As an update Patrick and I meet with pastors today representing 14 local churches and they are anxious to come here to baptize as well!!  Lastly, they are desperatly desiring to have training materials here.  Nice thing is I have an office full of it at church

Starting about 4am I heard men praying and walking around the village.  I couldn't see them but I could hear them.  We found out later that many had slept in the church and prayed in shifts all night.  When the sun came up this is what God blessed us with.






First up was George our gracious host.  He had been baptized before but wanted to share in a time of refreshing and to share in this special time with his wife!




Next up was Christie.  She has never been baptized and it was a special thing to be baptized by her husband!




Saturday, March 24, 2012

Harvest Mission Choir practice

I couldn't upload the entire dance to Facebook so I thought I would post it here in case you wanted to look at the entire dance they were practicing.

Rest

So we decided yesterday that we were all in need of rest.  Without realizing it we were working very hard physically and expending much of ourselves spiritually and emotionally.  So, we took it easy this morning and spent time writing and reading.  Then the skies opened and God blessed us with the most spectacular rainstorm.
George, our host, is constantly being asked to work here.  Trying to get things done for the village organizing meetings and settling minor disputes.  Patrick and I were confident that we would be able to rest but worried and prayed fro George as he needed it much more that we did.  Well, God provided a way to lock ourselves in the house and watch Him do some work.  The rain meant that no one would come to see George and God offered us all a relaxing time to reflect on Him.
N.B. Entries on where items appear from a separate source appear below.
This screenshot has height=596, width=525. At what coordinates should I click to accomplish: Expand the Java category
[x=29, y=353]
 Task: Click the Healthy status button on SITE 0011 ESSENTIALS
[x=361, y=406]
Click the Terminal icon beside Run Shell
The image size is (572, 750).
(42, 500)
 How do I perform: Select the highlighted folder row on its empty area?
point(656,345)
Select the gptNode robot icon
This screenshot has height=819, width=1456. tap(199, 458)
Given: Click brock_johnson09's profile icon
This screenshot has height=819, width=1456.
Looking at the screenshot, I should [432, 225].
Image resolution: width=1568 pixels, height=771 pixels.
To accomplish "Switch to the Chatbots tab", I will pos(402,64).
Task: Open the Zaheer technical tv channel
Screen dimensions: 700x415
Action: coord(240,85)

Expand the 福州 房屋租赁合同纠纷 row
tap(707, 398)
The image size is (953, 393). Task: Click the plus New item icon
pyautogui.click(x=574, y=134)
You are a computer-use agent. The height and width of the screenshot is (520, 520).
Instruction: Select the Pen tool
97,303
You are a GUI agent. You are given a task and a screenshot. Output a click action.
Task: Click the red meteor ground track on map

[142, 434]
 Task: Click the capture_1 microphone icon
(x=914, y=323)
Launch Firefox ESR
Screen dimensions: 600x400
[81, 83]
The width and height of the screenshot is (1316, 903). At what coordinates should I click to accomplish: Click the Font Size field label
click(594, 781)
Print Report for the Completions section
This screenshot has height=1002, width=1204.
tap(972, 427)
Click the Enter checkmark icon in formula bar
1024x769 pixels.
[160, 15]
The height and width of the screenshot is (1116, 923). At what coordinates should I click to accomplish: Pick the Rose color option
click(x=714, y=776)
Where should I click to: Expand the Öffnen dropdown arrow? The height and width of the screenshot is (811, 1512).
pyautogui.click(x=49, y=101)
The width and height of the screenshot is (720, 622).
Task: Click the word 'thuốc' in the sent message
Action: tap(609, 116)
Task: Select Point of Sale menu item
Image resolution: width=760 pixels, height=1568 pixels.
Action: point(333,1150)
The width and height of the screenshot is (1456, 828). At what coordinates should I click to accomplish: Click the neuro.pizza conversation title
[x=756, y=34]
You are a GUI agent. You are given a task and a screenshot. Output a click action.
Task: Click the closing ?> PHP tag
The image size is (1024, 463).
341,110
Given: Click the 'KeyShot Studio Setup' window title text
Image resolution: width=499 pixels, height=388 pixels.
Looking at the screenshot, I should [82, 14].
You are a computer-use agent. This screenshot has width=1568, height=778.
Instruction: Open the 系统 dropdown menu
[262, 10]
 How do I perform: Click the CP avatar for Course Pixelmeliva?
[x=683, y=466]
Here is Mama Nabukalu taking a break from her work to read God's word in the Bibles that you provided.  I cam imagine that everywhere in the village are others who are grateful for the opportunity to read God's word without feeling like they are neglecting their work that needs to be done.  Be in prayer for our time of Baptism tomorrow!!

Thursday, March 22, 2012

A Glorious Ending to a Wonderful Day!

My last entry was on the Joy Modern school and their incredibly dire circumstances.  This is how we started the day today and it was tough.  I can't remember feeling that kind of emotional distress.  We left there and headed back to Kampala to pick up bibles because we had run out.  This was a good thing and I think it served to re-focus our attention on the mission that God had sent us on.  After picking up the bible we then picked up a small swimming pool to perform baptisms in on Saturday.
As a result of doing these errands we were late getting back to our own bible study!  I was worried that those who had been coming would lose faith in us.  I don't like making promises that aren't kept.  I worried about it all the way back to the village.  We finally arrived an hour late and I expected a small crowd.  What I saw instead filled me with great joy!  Instead of leaving or hanging out so that they could take the opportunity to give me a piece of their mind they were having a praise and worship meeting!!!  They were just loving God with music,dancing, and prayer!!!
We (Patrick, George, and I) walked in and we began.  We prayed and started the meeting and before I could even start teaching people started coming down to the front asking to be saved.  Two, five, eight, ten, FOURTEEN!  Whaaaat, are you kidding me God????  Ridiculous (thanks to Francis Chan for his description there).
So, here it is - Thursday afternoon in Uganda....Africa..... you know on the equator!  Its the hottest part of the day and they have been praising and singing for something close to an hour!  Now, before we start teaching they want to be saved....at a bible study!! Did I mention that there were 130 people there? Oh, I really love my God!!!!
So this was our Thursday.  It was a roller coaster ride, both physically (thanks George) and spiritually (thanks God).  In the end I come to the same conclusion.  I have nothing to do with any of this!!  God, is working right now, right here and I can physically see him!!  I see him in smiles, in dancing, in singing, and today I saw him even in despair.
I am nothing without my God and I am right where I pray he keeps me!!!